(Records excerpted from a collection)
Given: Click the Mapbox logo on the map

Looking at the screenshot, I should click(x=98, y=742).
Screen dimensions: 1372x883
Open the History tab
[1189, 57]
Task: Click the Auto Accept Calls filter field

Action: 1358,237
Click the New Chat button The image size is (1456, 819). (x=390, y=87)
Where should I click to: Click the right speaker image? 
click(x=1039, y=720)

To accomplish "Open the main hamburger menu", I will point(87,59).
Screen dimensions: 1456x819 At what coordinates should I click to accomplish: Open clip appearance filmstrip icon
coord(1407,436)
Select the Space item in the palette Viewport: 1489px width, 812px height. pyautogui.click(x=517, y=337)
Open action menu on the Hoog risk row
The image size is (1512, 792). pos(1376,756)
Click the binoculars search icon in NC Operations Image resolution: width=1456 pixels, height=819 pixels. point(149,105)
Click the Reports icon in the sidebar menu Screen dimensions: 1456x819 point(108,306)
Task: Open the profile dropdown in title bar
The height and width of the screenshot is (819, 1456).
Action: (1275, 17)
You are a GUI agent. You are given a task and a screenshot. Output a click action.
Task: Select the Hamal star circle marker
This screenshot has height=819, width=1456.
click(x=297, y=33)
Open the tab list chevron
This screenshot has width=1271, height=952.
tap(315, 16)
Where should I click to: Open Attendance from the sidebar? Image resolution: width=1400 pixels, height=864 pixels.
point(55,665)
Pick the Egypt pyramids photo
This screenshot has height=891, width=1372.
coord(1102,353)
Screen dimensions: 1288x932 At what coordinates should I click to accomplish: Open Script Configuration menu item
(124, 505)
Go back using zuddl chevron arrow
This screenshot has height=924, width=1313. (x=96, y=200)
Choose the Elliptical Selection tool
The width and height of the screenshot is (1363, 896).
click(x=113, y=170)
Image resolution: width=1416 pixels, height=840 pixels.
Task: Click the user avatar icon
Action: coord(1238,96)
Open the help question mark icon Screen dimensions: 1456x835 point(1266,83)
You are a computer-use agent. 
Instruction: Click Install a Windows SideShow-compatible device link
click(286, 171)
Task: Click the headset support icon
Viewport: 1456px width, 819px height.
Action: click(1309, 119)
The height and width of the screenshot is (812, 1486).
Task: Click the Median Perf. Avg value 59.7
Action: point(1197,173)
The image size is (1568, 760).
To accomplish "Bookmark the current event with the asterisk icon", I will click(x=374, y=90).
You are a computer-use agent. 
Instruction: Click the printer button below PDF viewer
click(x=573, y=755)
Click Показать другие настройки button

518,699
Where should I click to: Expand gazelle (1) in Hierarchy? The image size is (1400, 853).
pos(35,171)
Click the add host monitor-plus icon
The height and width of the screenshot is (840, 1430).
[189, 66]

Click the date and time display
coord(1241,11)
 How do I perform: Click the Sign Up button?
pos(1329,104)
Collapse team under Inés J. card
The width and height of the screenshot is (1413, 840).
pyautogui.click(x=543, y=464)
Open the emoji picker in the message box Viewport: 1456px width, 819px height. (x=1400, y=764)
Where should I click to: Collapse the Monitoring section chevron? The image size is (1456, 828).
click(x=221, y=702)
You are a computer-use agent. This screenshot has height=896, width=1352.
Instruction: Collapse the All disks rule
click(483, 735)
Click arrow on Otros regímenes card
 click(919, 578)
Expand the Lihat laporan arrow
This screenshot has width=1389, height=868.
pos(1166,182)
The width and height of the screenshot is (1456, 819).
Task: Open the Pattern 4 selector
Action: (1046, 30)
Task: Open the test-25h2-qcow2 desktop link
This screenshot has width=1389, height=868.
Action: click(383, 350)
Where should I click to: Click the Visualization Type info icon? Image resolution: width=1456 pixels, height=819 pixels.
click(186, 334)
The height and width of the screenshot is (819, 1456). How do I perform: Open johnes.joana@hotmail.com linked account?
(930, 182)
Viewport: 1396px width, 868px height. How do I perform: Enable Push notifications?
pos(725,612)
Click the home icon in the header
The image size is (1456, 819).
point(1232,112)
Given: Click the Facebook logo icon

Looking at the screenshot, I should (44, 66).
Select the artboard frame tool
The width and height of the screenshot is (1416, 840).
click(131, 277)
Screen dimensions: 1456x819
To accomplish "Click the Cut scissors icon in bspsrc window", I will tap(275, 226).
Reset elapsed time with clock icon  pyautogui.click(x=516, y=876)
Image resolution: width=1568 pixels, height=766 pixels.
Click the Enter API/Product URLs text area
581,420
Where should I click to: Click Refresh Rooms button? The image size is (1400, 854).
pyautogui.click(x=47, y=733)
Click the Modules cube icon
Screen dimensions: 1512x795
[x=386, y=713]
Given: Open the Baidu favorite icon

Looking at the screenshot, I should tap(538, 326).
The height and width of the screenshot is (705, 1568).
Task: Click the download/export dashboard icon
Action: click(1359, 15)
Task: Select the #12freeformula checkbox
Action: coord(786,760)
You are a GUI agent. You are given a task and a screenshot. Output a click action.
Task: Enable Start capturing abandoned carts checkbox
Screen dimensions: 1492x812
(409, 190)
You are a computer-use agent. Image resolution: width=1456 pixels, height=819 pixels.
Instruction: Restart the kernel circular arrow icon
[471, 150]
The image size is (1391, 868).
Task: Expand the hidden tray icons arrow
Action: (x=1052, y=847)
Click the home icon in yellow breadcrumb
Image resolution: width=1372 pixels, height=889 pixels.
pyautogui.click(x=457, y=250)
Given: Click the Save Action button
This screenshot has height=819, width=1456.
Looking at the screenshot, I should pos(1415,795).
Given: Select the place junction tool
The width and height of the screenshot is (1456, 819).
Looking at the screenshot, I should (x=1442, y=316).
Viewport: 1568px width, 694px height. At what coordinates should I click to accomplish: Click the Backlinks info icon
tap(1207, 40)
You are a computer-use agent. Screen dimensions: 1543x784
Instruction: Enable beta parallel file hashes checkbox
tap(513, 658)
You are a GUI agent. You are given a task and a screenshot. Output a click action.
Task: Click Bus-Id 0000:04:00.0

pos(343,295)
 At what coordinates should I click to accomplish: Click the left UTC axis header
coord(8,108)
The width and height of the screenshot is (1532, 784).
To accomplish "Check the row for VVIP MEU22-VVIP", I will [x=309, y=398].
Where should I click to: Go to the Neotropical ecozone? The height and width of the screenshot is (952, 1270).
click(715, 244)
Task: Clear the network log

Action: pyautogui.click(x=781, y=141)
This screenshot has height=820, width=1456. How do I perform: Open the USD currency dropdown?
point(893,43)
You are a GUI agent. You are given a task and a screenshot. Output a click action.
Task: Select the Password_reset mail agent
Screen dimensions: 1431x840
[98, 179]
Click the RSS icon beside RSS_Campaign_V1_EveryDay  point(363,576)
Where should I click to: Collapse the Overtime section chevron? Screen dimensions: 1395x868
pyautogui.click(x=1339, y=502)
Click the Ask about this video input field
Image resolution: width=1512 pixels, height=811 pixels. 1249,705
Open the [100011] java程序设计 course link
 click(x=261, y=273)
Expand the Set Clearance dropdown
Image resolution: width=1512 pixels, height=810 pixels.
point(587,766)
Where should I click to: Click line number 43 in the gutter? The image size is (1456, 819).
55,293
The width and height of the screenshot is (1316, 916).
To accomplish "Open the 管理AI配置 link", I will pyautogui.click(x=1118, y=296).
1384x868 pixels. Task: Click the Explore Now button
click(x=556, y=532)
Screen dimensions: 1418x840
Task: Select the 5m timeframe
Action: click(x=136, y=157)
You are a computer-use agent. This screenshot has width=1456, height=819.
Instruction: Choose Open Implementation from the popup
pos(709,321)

▸ **Aim of the task**:
Lines in the data that hold "tool" must be located and copied.

▸ **Response area**:
Choose the Elliptical Selection tool
Select the artboard frame tool
Given: Select the place junction tool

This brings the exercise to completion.